To the pure, all things are pure, but to those who are corrupted and do not believe, nothing is pure. In fact, both their minds and consciences are corrupted.
Titus 1:15
It’s one thing to get hit. But it’s something altogether different when you immediately get a second punch. And then, if that one-two punch is repeated, a close encounter with the floor is probably in your immediate future.
For me personally, this is hard to imagine. Not that I don’t understand it in my head, but it’s something that I’ve never experienced personally. You see, I was able to go through my entire childhood without getting into a single fight.
Yes, my brother and I wrestled on the floor. Yes, he pinned my shoulders to the carpet with his knees while he tickled me without mercy. We traded words and insults with the best of them. But we never threw punches.
Paul writes this way to Titus because of a fight that’s going on. There are people that are trying to tear the young Christian community apart. Instead of the truth that we’re totally forgiven by the one-time sacrifice of Jesus on the cross, there are people that want to add our doing something to earn God’s favor and forgiveness.
And why do they want to add all these heavy burdens? What’s the motivation for their stubborn insistence that Jesus isn’t enough? Why would they turn away from total forgiveness that’s full and free? Paul explains that they’re suffering from the dreaded one-two punch.

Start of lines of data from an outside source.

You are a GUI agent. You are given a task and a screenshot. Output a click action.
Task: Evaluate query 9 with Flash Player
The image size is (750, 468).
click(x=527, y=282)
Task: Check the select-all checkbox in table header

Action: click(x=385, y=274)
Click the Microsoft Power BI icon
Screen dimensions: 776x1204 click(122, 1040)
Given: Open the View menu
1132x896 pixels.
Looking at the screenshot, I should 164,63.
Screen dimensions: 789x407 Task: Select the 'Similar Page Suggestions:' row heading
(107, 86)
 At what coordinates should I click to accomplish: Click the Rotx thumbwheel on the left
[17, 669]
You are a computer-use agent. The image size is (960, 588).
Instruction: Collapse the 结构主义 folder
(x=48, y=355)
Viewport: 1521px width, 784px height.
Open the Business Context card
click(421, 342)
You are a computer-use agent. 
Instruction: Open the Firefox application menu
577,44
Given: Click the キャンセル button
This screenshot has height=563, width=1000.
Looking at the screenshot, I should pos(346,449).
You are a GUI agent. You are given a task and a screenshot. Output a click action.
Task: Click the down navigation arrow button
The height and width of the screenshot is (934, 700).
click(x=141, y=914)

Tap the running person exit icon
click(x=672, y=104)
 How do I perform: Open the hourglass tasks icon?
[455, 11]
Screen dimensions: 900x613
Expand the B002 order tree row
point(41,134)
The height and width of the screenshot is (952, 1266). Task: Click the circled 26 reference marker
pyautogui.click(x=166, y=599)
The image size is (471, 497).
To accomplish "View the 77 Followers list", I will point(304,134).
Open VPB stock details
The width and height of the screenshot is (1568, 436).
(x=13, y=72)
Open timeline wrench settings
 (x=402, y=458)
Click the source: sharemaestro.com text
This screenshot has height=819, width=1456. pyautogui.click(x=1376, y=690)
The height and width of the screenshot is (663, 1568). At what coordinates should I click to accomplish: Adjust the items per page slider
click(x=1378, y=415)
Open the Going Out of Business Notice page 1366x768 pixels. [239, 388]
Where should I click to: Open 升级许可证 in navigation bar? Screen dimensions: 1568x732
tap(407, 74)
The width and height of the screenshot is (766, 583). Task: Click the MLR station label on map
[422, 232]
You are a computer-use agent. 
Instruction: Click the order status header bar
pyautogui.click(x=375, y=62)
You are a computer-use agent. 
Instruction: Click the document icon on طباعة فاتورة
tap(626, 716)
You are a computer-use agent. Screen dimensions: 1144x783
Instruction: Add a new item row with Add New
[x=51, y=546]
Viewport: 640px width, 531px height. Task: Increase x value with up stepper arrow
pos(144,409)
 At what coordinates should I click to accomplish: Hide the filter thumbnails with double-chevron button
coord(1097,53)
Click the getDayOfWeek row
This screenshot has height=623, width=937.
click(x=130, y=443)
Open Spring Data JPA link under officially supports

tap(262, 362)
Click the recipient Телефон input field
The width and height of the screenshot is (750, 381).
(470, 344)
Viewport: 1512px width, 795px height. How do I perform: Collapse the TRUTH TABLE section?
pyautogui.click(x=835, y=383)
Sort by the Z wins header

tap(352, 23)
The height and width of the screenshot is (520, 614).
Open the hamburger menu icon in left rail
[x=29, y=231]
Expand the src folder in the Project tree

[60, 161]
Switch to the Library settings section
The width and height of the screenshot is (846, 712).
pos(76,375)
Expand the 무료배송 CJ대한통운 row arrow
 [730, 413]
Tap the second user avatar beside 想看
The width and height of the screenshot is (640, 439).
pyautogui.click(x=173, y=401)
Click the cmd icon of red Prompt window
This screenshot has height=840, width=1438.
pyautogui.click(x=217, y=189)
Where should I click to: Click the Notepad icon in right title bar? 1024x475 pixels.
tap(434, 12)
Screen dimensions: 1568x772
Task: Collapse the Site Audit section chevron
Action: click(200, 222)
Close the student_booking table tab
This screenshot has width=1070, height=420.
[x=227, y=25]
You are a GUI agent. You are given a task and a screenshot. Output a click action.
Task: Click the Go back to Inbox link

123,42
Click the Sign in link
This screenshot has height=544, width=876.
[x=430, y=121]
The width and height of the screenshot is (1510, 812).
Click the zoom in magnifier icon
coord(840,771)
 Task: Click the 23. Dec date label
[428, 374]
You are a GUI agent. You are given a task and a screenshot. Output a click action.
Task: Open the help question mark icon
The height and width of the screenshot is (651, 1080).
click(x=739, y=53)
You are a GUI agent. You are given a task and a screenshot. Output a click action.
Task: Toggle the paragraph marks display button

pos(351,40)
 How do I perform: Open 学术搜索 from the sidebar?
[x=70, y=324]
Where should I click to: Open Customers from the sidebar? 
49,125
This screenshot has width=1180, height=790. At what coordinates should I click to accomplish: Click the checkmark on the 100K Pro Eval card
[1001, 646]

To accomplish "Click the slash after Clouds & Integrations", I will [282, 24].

Corrupted. These people are stained. And how does someone get stained? Sometimes it just happens but they don’t do anything about it. They just let the stain stay there till it won’t come out. The other way that someone is stained is on purpose. They deliberately go somewhere so that they will get stained.
Do not believe. These people are unfaithful. They refuse to be convinced. When given the truth, they purposely turn away and reject who they are and who God is. They deny that Jesus’ death on the cross is enough. To them, forgiveness requires us putting something in to help pay for our sins.
Just stop and think about this for a minute. We have the offer of total forgiveness from God, and we refuse it. God reaches out and pays 100% of all our debt to him, and they turn away. God offers to take care of the biggest problem in their lives, and they say no thank you. God gives them the answer to the one thing that keeps us from loving and enjoying God for all eternity, and they flat out refuse.
What would make someone do something like that? Why would people refuse such a great offer? What’s stopping them from receiving the one thing that they need more than anything else?
There’s only one possible answer for why we turn away from the great gift of salvation and restoration back to God. And that answer is pride. Our thinking that we can make it on our own. That we’re strong enough to climb any and every mountain. That we can cross any river or ocean. That we can leap tall buildings in a single bound.
But how did we get here? What poison pill did we take that has made us so blind to who God is and all that he’s done for us? Paul tells Titus, and us, that corruption has set in and done its work. It’s stained two great gifts that we all have.
Minds. The God-given ability to think, come to a conclusion, and then to take action
Consciences. The God-given ability to know right from wrong, and then to take action.
The way we think and our ability to know right from wrong has been corrupted. What was once clean and pure is now nothing more than a trash heap of disgusting garbage. They’ve become a cesspool of filthy and rotting stuff that’s worth less than nothing. They are so bad that there’s nothing left to salvage. There’s no recycling possible. The only thing to do is to let it rot and die.
Now, we don’t like to think about people like this. After all, we’re made in the image of God. We’re smart and modern. We’ve got all this technology. All these resources. All these abilities. But as hard as it is to think about people like this, there is something harder. Something more difficult. What could it be?
The hardest thing in the universe is to think about ourselves like this. We like to imagine ourselves as clean. Bright. Good. But the hard truth is that we’re filthy and unattractive to God. That there’s not a single thing that we can do on our own to please God. To pay for our debt of sin.
Unimaginable as it is, God not only wants us pure, but he does everything to make us pure. It’s not us cleaning ourselves up, but God does the cleaning. God pays all our debts. He does all the restoring. Anything less than God doing it all pushes us away from God and towards pride. The very thing that God hates. The thing that Jesus died for. It was our sin that pushed him to the cross.
Noodling Questions
What do fights within the body of Christ do to you? Why?
How can we best change our minds and consciences to become more like Jesus?
Since God makes us pure, how’s that to change our thinking and behavior?